For the first time in at least a decade, as evidence of economic and environmental decline becomes impossible to avoid, more and more people are left wondering does a rich Christmas really have to mean a spending spree?
Happily, the answer is no, and neither do you have to be an Ebenezer Scrooge to keep a lid on the festive madness. Rampant gift-buying can be gently but firmly nipped in the bud within families and close friends by adopting the Kris Kindle or "secret Santa" idea of each person buying just one gift anonymously.
By taking off the pressure to buy bootfuls of gifts, you are saving both money and resources. Sustainability expert Gavin Harte suggests giving a voucher for your time, to commit to babysitting or helping out a friend. An idea with a personal touch is to take a photo, get it framed and give that as your gift.
Most people already have more than enough "stuff" from the factories of China; in these straitened times, bling is out, and originality is in. "Fair Trade" gifts also send out the right seasonal message, suggests Davie Philip of Cultivate.
If you are buying a more conventional gift, like a games console, it's worth noting that the Xbox 360 and Sony's PlayStation 3 both use as much electricity as running an extra two or three fridges in your house. Consider the Nintendo Wii instead; it uses far less power, so you can have fun with fewer emissions.
Whatever the gizmo, with only one in 100 batteries bought in Ireland being recycled, avoid disposables like the plague and plump for rechargeables instead. Even better, a wind-up LED torch means youll never again be left in the dark with leaky old batteries.
The Guide to Greener Electronicsfrom Greenpeace rates Nokia and Sony Eircsson as greenest, while Microsoft is the worst of the majors. Apple, in response to environmental lobbying, has eliminated mercury, arsenic, PVC and brominated flame retardants from its computers. If we as customers demand it, corporations will eventually do the right thing.
If you ever wondered how half of the world's entire wealth came to be owned by the richest 2 per cent, a couple of hours spent playing the popular board game, "Monopoly" and you may well have it sussed. Rumours that the Irish version has a special "get out of jail free" card for bankers, tax exiles and property speculators are, like our financial system itself, entirely without foundation.

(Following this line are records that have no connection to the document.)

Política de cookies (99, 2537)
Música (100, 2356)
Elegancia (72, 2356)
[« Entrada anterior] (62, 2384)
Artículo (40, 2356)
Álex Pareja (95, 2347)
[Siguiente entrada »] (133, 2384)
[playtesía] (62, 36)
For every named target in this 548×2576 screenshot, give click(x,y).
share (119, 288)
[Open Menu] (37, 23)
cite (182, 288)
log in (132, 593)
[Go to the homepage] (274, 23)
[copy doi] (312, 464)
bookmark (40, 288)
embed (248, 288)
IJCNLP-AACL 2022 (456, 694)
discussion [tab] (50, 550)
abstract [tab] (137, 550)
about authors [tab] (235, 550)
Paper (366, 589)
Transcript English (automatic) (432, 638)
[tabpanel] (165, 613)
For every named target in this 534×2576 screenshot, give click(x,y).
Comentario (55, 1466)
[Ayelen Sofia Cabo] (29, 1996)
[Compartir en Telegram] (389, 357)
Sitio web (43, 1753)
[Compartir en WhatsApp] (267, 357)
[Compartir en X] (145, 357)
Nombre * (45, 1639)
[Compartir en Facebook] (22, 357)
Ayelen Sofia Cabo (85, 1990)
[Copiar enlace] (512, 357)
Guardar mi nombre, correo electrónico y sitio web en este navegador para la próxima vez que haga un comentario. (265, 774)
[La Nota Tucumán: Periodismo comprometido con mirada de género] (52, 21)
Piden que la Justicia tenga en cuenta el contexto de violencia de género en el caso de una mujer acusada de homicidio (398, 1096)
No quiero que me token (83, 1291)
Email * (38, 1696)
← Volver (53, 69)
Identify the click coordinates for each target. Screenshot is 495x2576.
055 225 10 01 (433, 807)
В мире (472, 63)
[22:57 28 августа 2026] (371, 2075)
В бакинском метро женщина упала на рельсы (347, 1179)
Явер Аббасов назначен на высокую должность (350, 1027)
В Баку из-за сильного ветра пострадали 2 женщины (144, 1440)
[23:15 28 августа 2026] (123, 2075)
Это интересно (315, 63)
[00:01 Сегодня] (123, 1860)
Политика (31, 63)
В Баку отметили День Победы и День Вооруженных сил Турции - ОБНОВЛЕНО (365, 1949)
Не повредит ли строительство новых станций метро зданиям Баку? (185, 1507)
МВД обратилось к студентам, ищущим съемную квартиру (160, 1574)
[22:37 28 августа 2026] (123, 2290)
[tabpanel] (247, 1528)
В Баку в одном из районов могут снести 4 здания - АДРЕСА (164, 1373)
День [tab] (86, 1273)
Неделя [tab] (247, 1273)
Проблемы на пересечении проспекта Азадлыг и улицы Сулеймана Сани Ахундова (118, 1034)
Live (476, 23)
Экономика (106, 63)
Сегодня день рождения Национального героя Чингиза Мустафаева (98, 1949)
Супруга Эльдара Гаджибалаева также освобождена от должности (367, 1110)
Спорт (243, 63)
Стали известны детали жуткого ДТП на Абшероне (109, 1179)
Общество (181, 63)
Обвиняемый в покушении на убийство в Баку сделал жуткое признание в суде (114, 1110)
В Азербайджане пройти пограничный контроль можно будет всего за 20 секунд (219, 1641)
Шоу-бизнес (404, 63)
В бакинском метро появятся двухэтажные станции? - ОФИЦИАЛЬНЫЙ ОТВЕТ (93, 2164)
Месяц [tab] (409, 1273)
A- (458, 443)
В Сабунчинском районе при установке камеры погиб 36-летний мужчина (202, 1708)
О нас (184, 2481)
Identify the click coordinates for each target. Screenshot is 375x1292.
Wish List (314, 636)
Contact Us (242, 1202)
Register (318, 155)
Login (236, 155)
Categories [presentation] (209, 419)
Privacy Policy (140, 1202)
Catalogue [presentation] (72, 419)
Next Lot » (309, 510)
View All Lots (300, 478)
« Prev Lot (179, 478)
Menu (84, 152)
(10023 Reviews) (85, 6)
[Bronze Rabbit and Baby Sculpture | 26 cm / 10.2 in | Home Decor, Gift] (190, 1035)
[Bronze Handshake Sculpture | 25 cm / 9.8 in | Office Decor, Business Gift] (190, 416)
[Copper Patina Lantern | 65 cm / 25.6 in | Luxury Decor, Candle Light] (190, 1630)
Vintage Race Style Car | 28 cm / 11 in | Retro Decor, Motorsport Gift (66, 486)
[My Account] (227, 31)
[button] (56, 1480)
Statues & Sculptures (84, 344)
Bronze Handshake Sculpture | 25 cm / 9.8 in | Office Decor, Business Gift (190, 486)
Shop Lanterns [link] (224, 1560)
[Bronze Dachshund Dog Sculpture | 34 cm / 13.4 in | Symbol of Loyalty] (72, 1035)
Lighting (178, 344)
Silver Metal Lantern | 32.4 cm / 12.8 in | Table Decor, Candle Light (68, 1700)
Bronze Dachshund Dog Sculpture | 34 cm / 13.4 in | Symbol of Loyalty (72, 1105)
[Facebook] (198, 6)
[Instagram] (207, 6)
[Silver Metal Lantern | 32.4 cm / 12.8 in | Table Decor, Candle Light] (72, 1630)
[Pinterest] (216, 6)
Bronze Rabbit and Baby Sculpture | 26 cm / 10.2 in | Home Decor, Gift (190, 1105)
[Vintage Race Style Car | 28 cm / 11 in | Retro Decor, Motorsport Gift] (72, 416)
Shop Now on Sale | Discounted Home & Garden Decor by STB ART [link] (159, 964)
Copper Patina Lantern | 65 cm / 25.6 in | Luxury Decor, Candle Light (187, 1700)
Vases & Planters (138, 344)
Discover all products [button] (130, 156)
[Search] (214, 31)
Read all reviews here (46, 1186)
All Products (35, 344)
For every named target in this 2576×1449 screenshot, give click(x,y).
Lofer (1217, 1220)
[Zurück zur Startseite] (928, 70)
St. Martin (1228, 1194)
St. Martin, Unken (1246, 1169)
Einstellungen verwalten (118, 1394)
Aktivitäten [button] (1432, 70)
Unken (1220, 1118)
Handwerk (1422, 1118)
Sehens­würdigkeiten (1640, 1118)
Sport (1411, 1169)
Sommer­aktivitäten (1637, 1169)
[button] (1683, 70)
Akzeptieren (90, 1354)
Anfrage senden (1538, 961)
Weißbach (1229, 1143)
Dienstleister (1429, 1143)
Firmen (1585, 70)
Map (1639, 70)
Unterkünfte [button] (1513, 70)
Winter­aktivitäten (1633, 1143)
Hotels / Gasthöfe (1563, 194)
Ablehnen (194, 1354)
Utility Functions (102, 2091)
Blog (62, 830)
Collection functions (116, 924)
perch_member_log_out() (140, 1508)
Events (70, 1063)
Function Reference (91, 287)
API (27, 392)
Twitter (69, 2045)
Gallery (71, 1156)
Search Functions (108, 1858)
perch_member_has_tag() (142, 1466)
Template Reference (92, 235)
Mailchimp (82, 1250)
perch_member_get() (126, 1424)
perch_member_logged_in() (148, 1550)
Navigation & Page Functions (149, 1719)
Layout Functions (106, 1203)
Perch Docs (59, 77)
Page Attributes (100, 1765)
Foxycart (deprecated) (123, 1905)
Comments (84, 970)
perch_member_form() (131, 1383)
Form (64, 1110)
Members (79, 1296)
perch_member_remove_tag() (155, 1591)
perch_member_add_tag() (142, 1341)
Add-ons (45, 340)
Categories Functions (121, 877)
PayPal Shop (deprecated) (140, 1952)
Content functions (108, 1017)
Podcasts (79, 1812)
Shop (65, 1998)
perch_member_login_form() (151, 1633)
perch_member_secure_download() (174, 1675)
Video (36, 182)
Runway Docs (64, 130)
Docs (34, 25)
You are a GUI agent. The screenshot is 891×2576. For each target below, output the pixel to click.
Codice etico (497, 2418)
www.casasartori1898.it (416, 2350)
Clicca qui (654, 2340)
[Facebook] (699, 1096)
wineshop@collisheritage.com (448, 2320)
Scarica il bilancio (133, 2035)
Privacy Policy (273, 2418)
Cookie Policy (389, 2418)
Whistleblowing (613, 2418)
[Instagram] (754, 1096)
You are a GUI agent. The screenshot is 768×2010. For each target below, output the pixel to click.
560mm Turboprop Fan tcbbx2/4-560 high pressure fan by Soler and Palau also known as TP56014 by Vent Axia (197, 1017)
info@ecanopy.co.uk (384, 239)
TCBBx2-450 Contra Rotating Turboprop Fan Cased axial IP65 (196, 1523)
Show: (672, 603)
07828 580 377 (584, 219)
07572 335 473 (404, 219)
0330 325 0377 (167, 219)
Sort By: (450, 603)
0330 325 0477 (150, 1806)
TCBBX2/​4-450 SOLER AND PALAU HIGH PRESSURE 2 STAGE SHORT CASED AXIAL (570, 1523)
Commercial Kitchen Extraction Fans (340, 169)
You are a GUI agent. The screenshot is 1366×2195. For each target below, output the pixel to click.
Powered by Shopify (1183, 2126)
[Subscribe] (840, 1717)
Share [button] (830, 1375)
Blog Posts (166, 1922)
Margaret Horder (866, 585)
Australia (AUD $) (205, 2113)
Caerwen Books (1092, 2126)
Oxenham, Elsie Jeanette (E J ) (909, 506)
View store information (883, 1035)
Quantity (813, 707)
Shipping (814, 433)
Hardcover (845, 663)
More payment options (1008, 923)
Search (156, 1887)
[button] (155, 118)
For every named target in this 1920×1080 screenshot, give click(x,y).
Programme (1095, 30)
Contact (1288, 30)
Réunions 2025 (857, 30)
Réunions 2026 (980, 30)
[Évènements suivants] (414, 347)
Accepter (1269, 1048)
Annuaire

The best way to power down this Christmas is to curl up with a good book. If you're interested in some of the topics covered in this column during 2008, here, in no special order, are a few volumes worth a look (there's plenty more reading available online at Climatechange.ie):
Growth Fetish(Clive Hamilton) - exposes the follies of conventional economics; Six Degrees(Mark Lynas) - a lucid guide to our dangerous century; Straw Dogs(John Gray) - a reality check on human hubris; Ireland's Burning(Paul Cunningham) - a timely survey from RTÉ's correspondent; Heat(George Monbiot) - an urgent, eloquent call to arms.
Finally, Something New Under The Sun(John McNeill) - a meticulously researched book that shattered this writer's uninformed view some years ago that the world was more or less on the right track.
Despite all the hype and cynicism, Christmas can still be a magical time of hope, reflection and renewal. And fun. Just ask any four-year-old. After all, isn't happiness more about wanting what we have than just having what we want?